Starting with Spark 3, the adaptive query execution (AQE) can often automatically correct skew for joins. However, it is limited and skew can happen in presense of window functions, grouping and partition coalesce.
App time problem
The app time problem field contains the number of Spark application which took too long to execute. The exact condition
right now is "App uptime" > 8h or "Total task time" > 1000h
.
While long-running jobs are sometimes necessary, they generally deserve investigation, because:
- It might be a result of hangs, or accidental processing of excessive data (for example, recomputing all history every day)
- Long-running job is fragile – a recoverable error might still cause a lot of wasted time.
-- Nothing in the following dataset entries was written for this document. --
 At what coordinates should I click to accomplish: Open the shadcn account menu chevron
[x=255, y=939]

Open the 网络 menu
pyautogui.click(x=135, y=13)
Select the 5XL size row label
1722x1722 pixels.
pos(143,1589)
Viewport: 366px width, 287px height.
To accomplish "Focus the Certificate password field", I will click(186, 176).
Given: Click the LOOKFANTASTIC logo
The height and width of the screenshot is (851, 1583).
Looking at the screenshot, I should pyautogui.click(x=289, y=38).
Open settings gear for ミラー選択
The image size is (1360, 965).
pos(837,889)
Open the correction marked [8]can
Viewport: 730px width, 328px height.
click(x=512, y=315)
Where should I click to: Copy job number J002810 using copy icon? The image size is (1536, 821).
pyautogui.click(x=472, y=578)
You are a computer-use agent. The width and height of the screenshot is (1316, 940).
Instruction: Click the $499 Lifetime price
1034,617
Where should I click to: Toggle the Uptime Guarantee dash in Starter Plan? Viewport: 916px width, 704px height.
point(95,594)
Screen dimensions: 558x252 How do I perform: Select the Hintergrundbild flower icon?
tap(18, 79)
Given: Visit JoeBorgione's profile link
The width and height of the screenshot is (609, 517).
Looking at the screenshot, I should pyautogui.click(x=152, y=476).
Therefore, long running jobs are better split into smaller incremental jobs.
Input size
The input size problem field contains the number of Spark application that read a lot of data. Specifically, the limit is 3TB.
While in some cases, reading a lot of data is necessary, and while it might happen as result of a large backfill job, for regular application it’s recommended to check if reading all the data is necessary, or whether it’s possible to make the job incremental, reading just one day and appending the data to the previously computed tables.